Two weeks ago Germany banned Aeroflot from conducting daily evening services to Munich in apparent retaliation for a decision by Russia’s State Agency for Civil Aviation (SACA) which had earlier refused to allow Lufthansa to have overnight stops in Moscow Sheremetyevo airport. These would have enabled the German carrier to provide early morning services from Moscow.       

Deputy transport minister Pavel Rozhkov explains: “We turned down Lufthansa’s application [for stopovers in Sheremetyevo] because otherwise it would have gained a privilege enjoyed by Aeroflot in its home airport.”

He stresses the importance of early morning departures to win business traffic in particular, saying it is worldwide practice for carriers based at airports to secure those slots.

SACA has offered Lufthansa three alternatives. One suggests that it choose any other time for a stopover in Sheremetyevo except night. The carrier could also consider carrying out an additional evening service to Moscow with the same day return to Germany. Finally, it could opt for some other airport in the Moscow region for overnight stops. “But the German side has rejected all three options and taken action against Aeroflot,” says Rozhkov.

Aeroflot’s direct losses have already totalled around $100,000 because a lot of tickets for the cancelled evening flights to Munich had been sold well in advance. The airline is now offering passengers flights with earlier departures and has allocated bigger capacity aircraft for these services.
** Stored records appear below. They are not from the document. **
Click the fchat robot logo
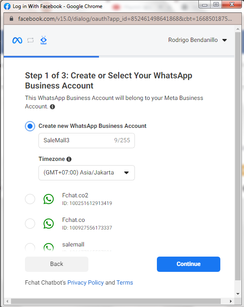This screenshot has width=244, height=307. (44, 40)

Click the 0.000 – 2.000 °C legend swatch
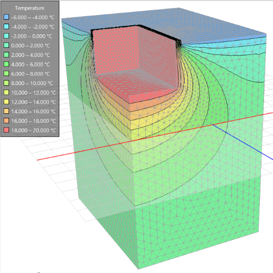[x=6, y=45]
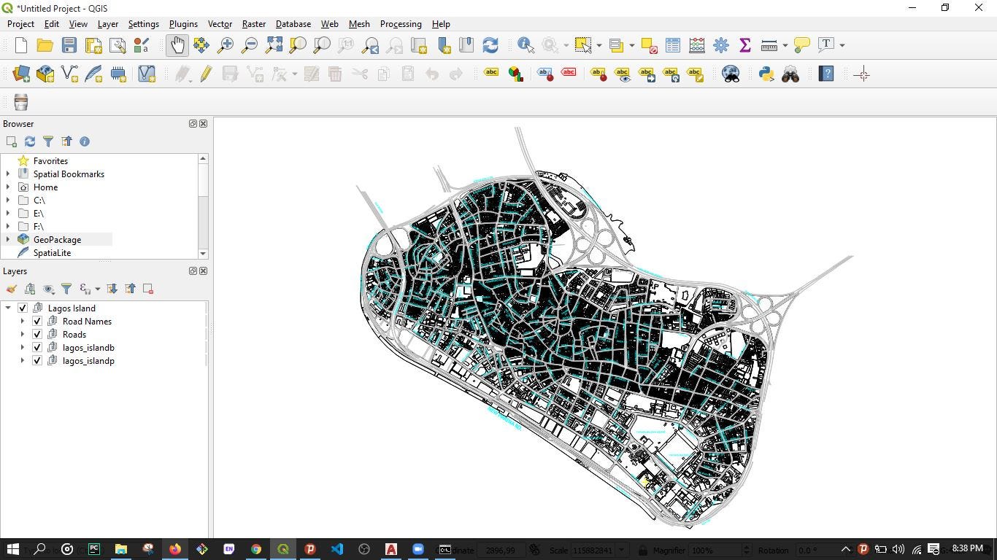This screenshot has width=997, height=560.
Task: Select the Pan Map tool
Action: point(177,44)
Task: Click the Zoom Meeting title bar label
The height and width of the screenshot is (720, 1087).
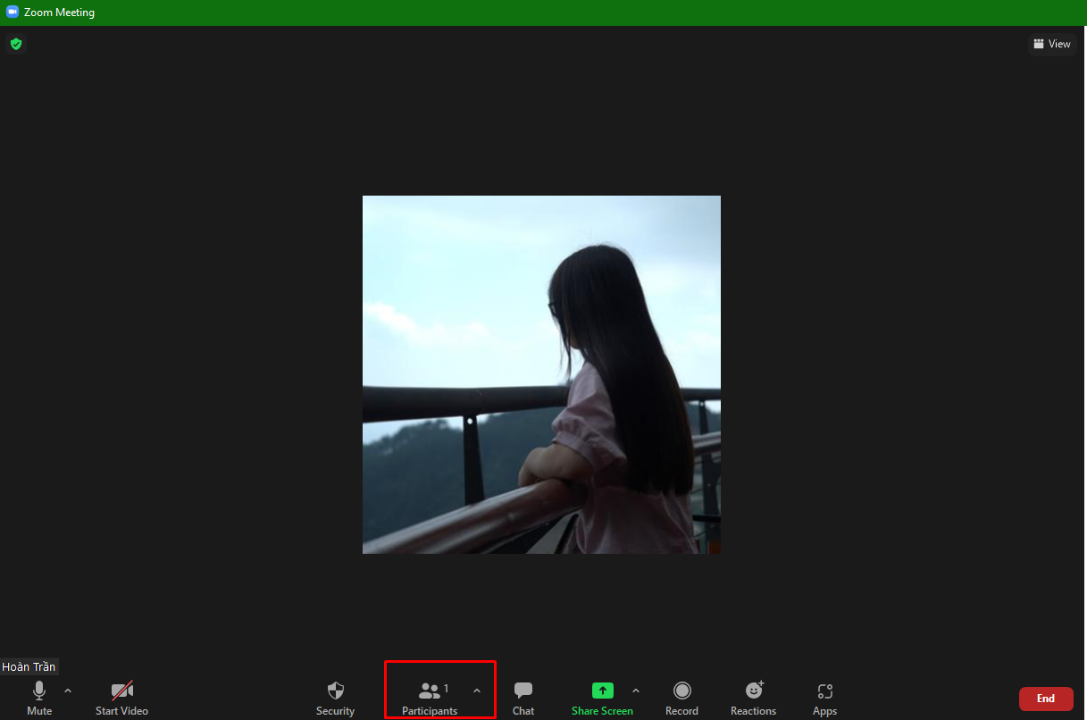Action: click(60, 12)
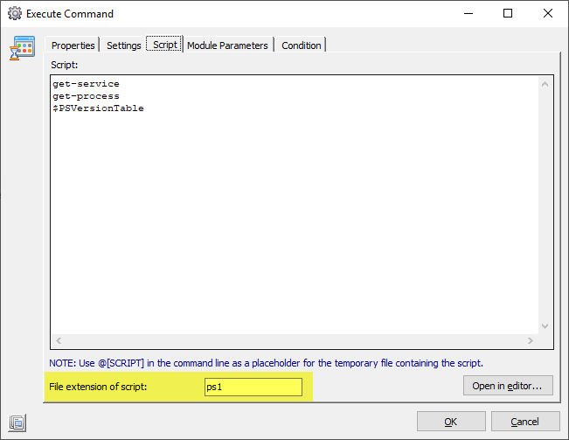
Task: Open the Condition tab
Action: [301, 45]
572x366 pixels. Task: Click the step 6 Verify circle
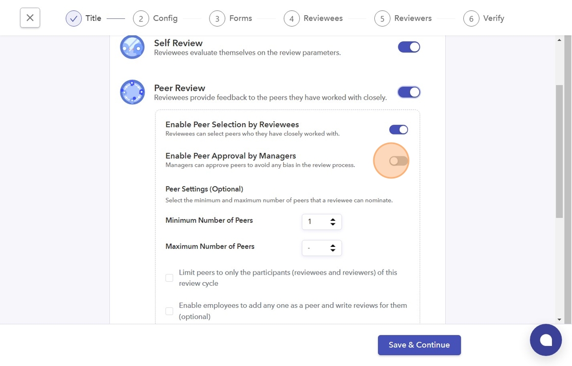point(471,18)
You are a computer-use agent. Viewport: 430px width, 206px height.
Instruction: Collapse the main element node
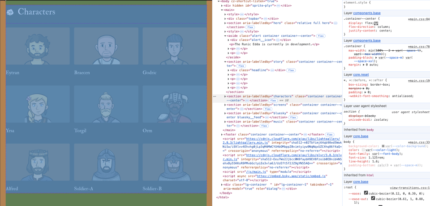(x=222, y=10)
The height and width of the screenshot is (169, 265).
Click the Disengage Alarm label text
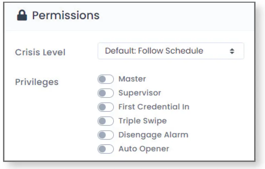153,135
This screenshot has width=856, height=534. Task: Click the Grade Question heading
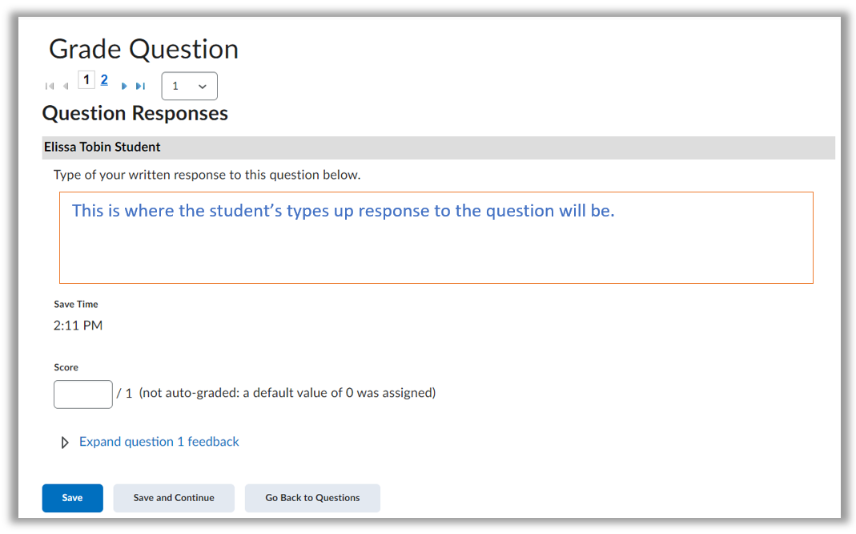(x=143, y=49)
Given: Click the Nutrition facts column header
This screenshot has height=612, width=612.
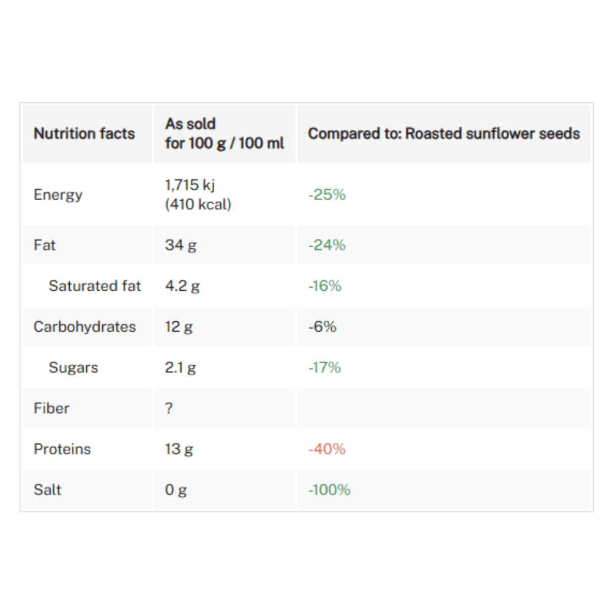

Lufthansa claims that it has played no role in the German retaliatory move. According to the carrier’s Moscow office, the measure was a result of Russia’s refusal to approve three additional Moscow-Munich evening services. “We hope that aviation authorities of the two countries will eventually reach an agreement satisfying both sides,” says a Lufthansa spokesman.  

Rozhkov declines to elaborate on whether SACA and its German counterpart plan to conduct further negotiations about solving the problem.

Analysts in Moscow believe that, to be successful, such talks cannot focus only on that situation. One says: “They will have to address a broader range of issues up to renegotiating the bilateral air agreement, given the current disparity in the amount of services provided by carriers on routes between the two countries.”

At present, Lufthansa operates 71 weekly flights to seven Russian destinations. Aeroflot offers 63 flights to five German cities where it has no overnight stops. But in addition, seven other Russian airlines fly between 20 and 26 weekly services to Germany.